Common use of Change of Recommendation Clause in Contracts

Change of Recommendation. Notwithstanding anything to the contrary in this Agreement, if at any time from and after the date hereof until the Expiration Time there occurs a Change of Recommendation pursuant to Section 7.05(e)(iii) or Section 7.05(e)(iv) of the Transaction Agreement (a “Change of Recommendation Event”), then the Investment Advisor’s obligation (on behalf of each Company Stockholder) to deliver a written consent in accordance with Section 3.1(a) and to vote its Subject Securities in accordance with Section 3.1(b), shall be limited to the number of shares of Subject Securities held by such Company Stockholder, rounded down to the nearest whole share, equal to the product of (a) such Company Stockholder’s Pro Rata Share multiplied by (b) the Covered Company Common Stock (such amount for each Company Stockholder, the “Covered Securities”); provided that all other obligations and restrictions contained in this Agreement, including those set forth in Section 3.1(c), shall continue to apply to all of such Company Stockholder’s Subject Securities; provided, further, however, that if a Change of Recommendation Event occurs, notwithstanding any other obligations hereunder, the Investment Advisor (on behalf of each Company Stockholder) shall be expressly permitted to deliver a written consent covering, or vote, its Subject Securities that are not Covered Securities in its sole discretion with respect to any Transaction Proposal.

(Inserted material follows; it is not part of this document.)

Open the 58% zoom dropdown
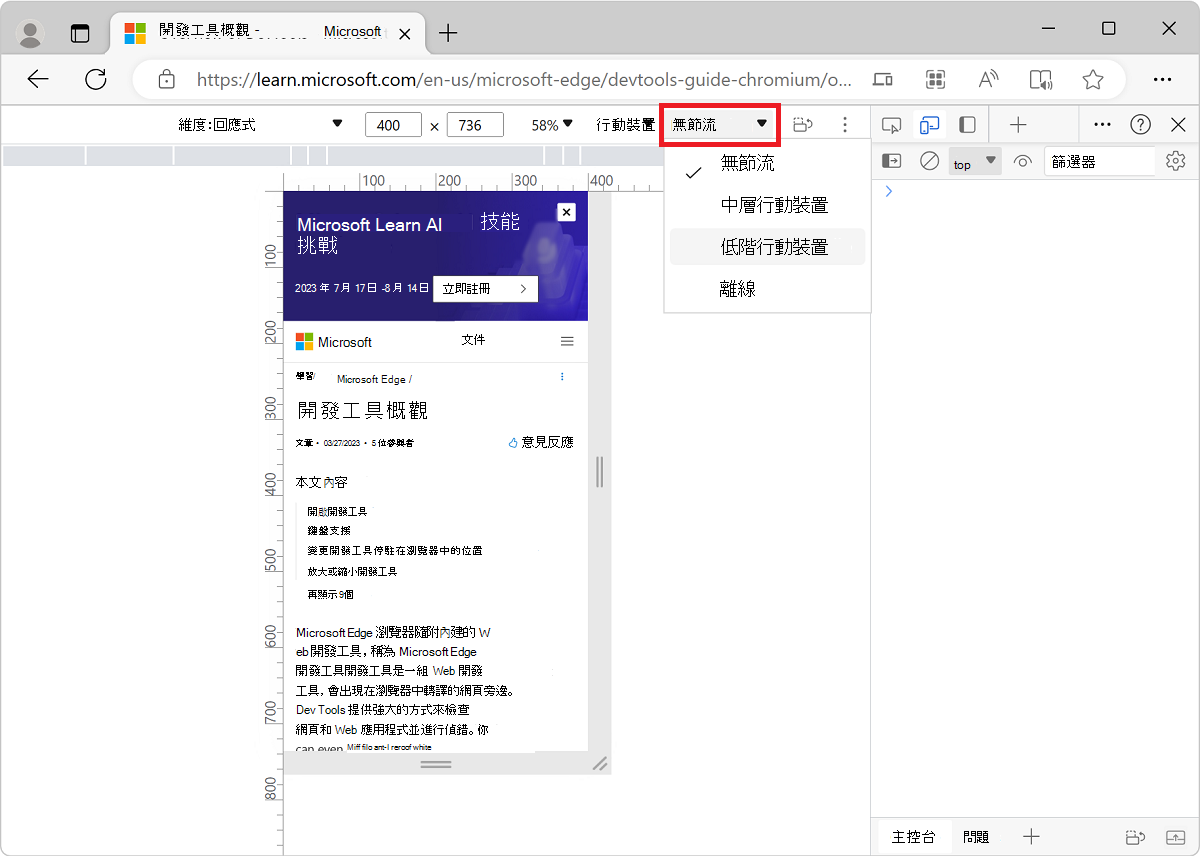Image resolution: width=1200 pixels, height=856 pixels. pyautogui.click(x=549, y=124)
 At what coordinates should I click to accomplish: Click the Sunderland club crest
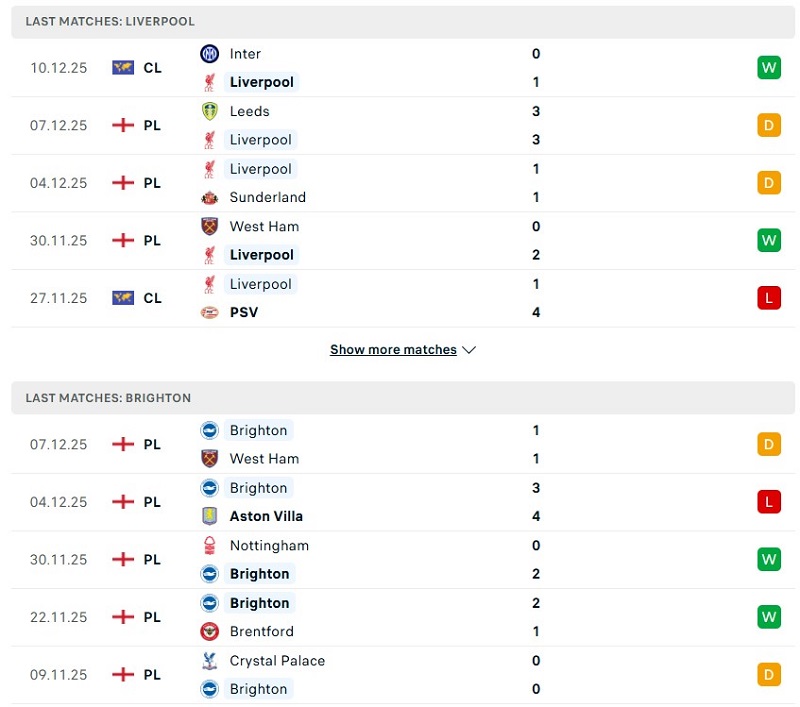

For purposes of this Agreement, (i) the “Covered Company Common Stock” shall mean the total number of shares of Subject Securities outstanding as of the record date of the applicable stockholder meeting or established by the Company with respect to any action by written consent, as applicable, multiplied by 0.35 and (ii) such Company Stockholder’s “Pro Rata Share” shall be 0.34.

Appears in 2 contracts

Samples: Voting Agreement (SAILFISH ENERGY HOLDINGS Corp), Voting Agreement (Stone Energy Corp)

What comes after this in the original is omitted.